* **WHAT YOU NEED TO DO**: The full set of records must be returned exactly, character for character.

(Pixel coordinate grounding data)
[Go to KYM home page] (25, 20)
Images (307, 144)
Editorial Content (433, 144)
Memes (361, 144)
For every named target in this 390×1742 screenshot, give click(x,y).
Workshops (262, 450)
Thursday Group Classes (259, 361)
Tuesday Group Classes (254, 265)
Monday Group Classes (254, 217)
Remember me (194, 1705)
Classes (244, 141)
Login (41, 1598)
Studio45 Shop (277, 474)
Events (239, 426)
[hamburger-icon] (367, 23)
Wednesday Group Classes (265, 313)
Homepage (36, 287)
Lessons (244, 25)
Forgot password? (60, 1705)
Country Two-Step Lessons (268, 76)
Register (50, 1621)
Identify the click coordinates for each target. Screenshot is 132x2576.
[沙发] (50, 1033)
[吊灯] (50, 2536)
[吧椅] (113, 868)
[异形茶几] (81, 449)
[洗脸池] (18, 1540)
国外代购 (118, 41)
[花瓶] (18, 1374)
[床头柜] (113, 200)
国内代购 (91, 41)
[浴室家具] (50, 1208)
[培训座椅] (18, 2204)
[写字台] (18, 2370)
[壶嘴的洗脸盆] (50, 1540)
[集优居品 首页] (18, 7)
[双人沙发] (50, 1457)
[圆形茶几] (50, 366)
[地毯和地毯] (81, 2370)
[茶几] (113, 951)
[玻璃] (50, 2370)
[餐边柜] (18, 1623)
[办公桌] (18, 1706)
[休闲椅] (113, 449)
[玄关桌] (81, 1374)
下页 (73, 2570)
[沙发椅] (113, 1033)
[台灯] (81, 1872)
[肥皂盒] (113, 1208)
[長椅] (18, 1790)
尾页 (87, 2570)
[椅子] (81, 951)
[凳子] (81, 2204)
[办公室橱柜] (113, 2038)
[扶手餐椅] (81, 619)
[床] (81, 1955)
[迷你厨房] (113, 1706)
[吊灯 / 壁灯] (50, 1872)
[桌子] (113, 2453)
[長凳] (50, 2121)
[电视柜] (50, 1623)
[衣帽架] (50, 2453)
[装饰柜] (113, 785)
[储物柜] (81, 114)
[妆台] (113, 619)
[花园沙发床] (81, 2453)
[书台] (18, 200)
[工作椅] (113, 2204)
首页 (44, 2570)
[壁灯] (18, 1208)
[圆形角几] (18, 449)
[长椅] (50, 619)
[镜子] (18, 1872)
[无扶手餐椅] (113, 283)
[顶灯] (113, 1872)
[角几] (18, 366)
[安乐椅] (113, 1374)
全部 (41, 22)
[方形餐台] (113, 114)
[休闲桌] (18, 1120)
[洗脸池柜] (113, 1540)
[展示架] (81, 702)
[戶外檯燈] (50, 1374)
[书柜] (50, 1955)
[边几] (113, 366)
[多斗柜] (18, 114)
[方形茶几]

* **ANSWER TO THIS PROBLEM**:
[Go to KYM home page] (25, 20)
Images (307, 144)
Editorial Content (433, 144)
Memes (361, 144)
For every named target in this 390×1742 screenshot, give click(x,y).
Workshops (262, 450)
Thursday Group Classes (259, 361)
Tuesday Group Classes (254, 265)
Monday Group Classes (254, 217)
Remember me (194, 1705)
Classes (244, 141)
Login (41, 1598)
Studio45 Shop (277, 474)
Events (239, 426)
[hamburger-icon] (367, 23)
Wednesday Group Classes (265, 313)
Homepage (36, 287)
Lessons (244, 25)
Forgot password? (60, 1705)
Country Two-Step Lessons (268, 76)
Register (50, 1621)
Identify the click coordinates for each target. Screenshot is 132x2576.
[沙发] (50, 1033)
[吊灯] (50, 2536)
[吧椅] (113, 868)
[异形茶几] (81, 449)
[洗脸池] (18, 1540)
国外代购 (118, 41)
[花瓶] (18, 1374)
[床头柜] (113, 200)
国内代购 (91, 41)
[浴室家具] (50, 1208)
[培训座椅] (18, 2204)
[写字台] (18, 2370)
[壶嘴的洗脸盆] (50, 1540)
[集优居品 首页] (18, 7)
[双人沙发] (50, 1457)
[圆形茶几] (50, 366)
[地毯和地毯] (81, 2370)
[茶几] (113, 951)
[玻璃] (50, 2370)
[餐边柜] (18, 1623)
[办公桌] (18, 1706)
[休闲椅] (113, 449)
[玄关桌] (81, 1374)
下页 (73, 2570)
[沙发椅] (113, 1033)
[台灯] (81, 1872)
[肥皂盒] (113, 1208)
[長椅] (18, 1790)
尾页 (87, 2570)
[椅子] (81, 951)
[凳子] (81, 2204)
[办公室橱柜] (113, 2038)
[扶手餐椅] (81, 619)
[床] (81, 1955)
[迷你厨房] (113, 1706)
[吊灯 / 壁灯] (50, 1872)
[桌子] (113, 2453)
[長凳] (50, 2121)
[电视柜] (50, 1623)
[衣帽架] (50, 2453)
[装饰柜] (113, 785)
[储物柜] (81, 114)
[妆台] (113, 619)
[花园沙发床] (81, 2453)
[书台] (18, 200)
[工作椅] (113, 2204)
首页 (44, 2570)
[壁灯] (18, 1208)
[圆形角几] (18, 449)
[长椅] (50, 619)
[镜子] (18, 1872)
[无扶手餐椅] (113, 283)
[顶灯] (113, 1872)
[角几] (18, 366)
[安乐椅] (113, 1374)
全部 (41, 22)
[方形餐台] (113, 114)
[休闲桌] (18, 1120)
[洗脸池柜] (113, 1540)
[展示架] (81, 702)
[戶外檯燈] (50, 1374)
[书柜] (50, 1955)
[边几] (113, 366)
[多斗柜] (18, 114)
[方形茶几]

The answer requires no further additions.